Sunday, May 06, 2012

HfC day 6: a letter to a medical professional.

Today's challenge is fairly easy for me; I just have to copy and paste from an email I wrote to Tom Dening, medical director of Cambridge and Peterborough Foundation Trust (responsible for mental health care in Cambridgeshire), and Dr Jane Shapleske, consultant psychiatrist for eating disorders at CPFT. I still get angry about the failure of CPFT to respond to my frequent requests for help, so am glad to copy this in a public place.

Dear Dr Dening and Dr Shapleske,

I remain very distressed and angry about the failure of CPFT to offer
me adequate support during the three and a half years I spent as a
client of your services. My most specific disappointment is with the
eating disorder service. Below is the text of a contribution I made to
the Guardian readers' panel on Mental Health Services. My contribution
was published today, but constraints of space mean that it was edited
into a much milder piece that fails sufficiently to convey my anger
about CPFT. So I wish you to read both the published piece
and my original writing.

[Submission to the Guardian]

My anorexia has been with me since 1989. I was admitted to hospital
that November just after my 11th birthday, having given up eating as
part of a part physical, part psychological illness that had prevented
me from going to school for several months.
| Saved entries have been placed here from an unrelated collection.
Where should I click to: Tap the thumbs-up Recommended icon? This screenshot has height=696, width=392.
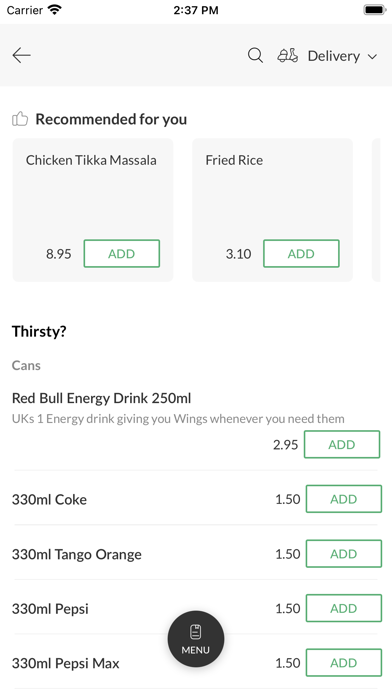pos(20,119)
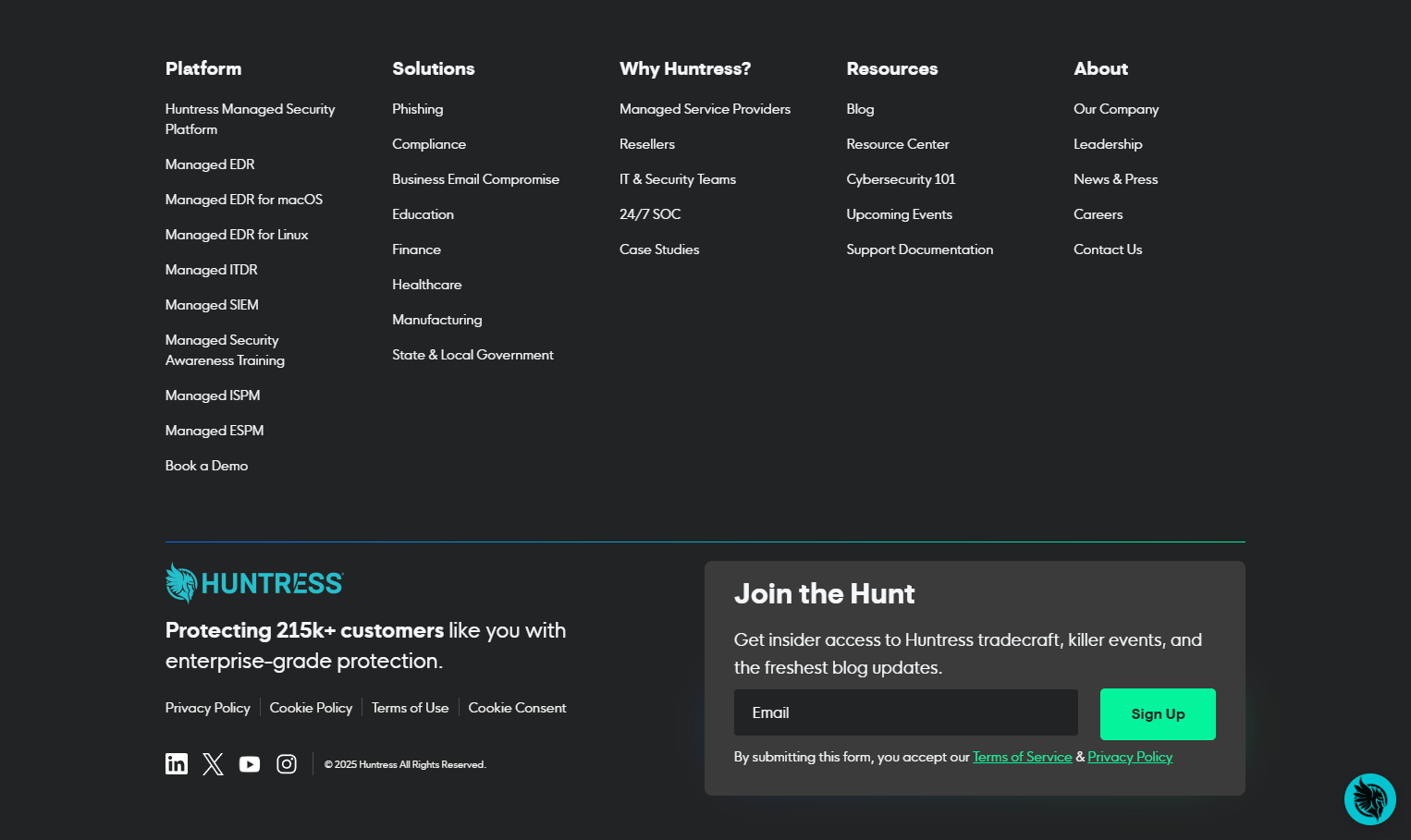Open the Terms of Service link
This screenshot has height=840, width=1411.
(1022, 757)
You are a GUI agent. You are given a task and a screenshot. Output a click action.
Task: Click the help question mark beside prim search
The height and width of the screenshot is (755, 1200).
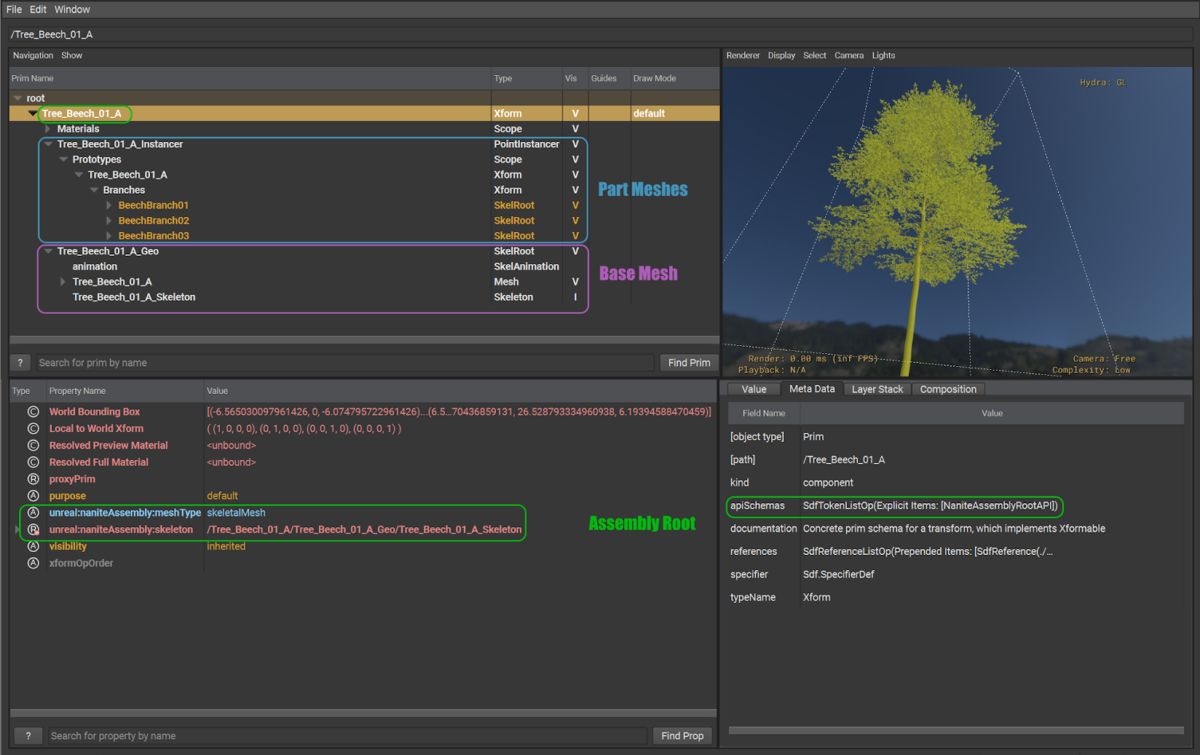[20, 363]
While anorexia nervosa was
mentioned as a possible diagnosis, I was treated mainly for M.E., and
left with lingering eating difficulties that remained part of the way
in which I experienced every day as I progressed through school. But
it was after my A Levels that the anorexia manifested itself in a way
that could no longer be ignored. Instead of starting university after
my gap year, I was admitted to a specialist NHS eating disorder unit.
This multi-disciplinary team in Birmingham were responsible for my
medical care for most of the next nine years, even when I went away to
study at Cambridge, first as an undergraduate and then during my MPhil
year. By this time, I'd had 3 inpatient admissions and when, in the
second term of my PhD, I had to enter the hospital for a 4th, the
consultant suggested that the help that they were able to give me
during university holidays was no longer sufficient and he would be
happier referring me to the Cambridgeshire services so that I could
get more regular support from specialist professionals.
Thus began three and a half years of living alone, working for a PhD
and suffering very severely from my anorexia because Cambs EDS were
not willing to treat me, the general psychiatry teams had no resources
to treat people with anorexia and my GP could only offer help from
within the limitations of her surgery: 10-20 minutes every 3 weeks or
so. For most of 2009 and 2010, I was desperate for help, yet pushed
from one professional to another, rejected again and again by the EDS
who were (in the words of one counsellor I saw) 'prejudiced by the
amount of treatment received in Birmingham, none of which has ever
worked'. The same counsellor called me 'an anorexic with no hope of
getting better' during one of our meetings back in early 2008 when the
Cambs service had picked up the referral from my previous doctor.
In December last year, I was on the verge of [giving up completely]. I had no
hope of getting better (it's amazing how labels people give to you can
stick in your head...), no hope that anyone would even see me to talk,
and no hope that this misery would end unless I ended it myself. The
only thing that stopped me was the thought of my dog finding me and
being afraid and alone.
A week later, I had an appointment with my old consultant in
Birmingham and was admitted to the ED unit here on 30th December.
Unfortunately I was so ill by this stage that [edited because the whole world doesn't need to know the details of that horrible time].
Today is June 1st. Since those dark days in December, I became a
voluntary patient at the hospital when my section was eventually
lifted, attended my PhD graduation (and forced the medics to change my
title to Dr on my notes!) and today got the keys to a flat where my
dog and I can live when I'm discharged later this month.
I'd heard the words 'postcode lottery' many times before 2007; it only
made sense to me when I had to live in Cambridge for my work but was
unable to gain any support there. Literally having to move 90 miles to
access treatment has been a massive wrench. I'm much better now and
hope that I can maintain this progress as an outpatient, but having
moved from Cambridge, I am faced with very few prospects for
employment. It turns out that doctorates in medieval literature are
not a huge draw in the current job market. I'd believed that I'd be as
free as my contemporaries to apply for jobs in other towns and cities
but the past four years have convinced me that, until mental health
provision is universally good, I have to stay here.


jenN82 said...

I am one of your close friends so I know all about your long struggle, but you write so beautifully and honestly, I'm glad other people are finally getting to read what you write.

Unknown said...

As the father of Averil who died tragically whilst in th care of NCEDS and CPFT, I read your blog with great sadness and also understanding of the lack of care that you received from Dr. Jane Shapleske and her team.
Even Averil's cleaner at Unviersity did more to help Averil stay alive than NCEDS and Dr. Shapleske whilst she was at UEA.
Sadly Aidan Thomas and those at CPFT continue to suggest that Averil's care was satisfcatory, even though her death was completely preventable.

Thinking of you and hoping that life is treating you well.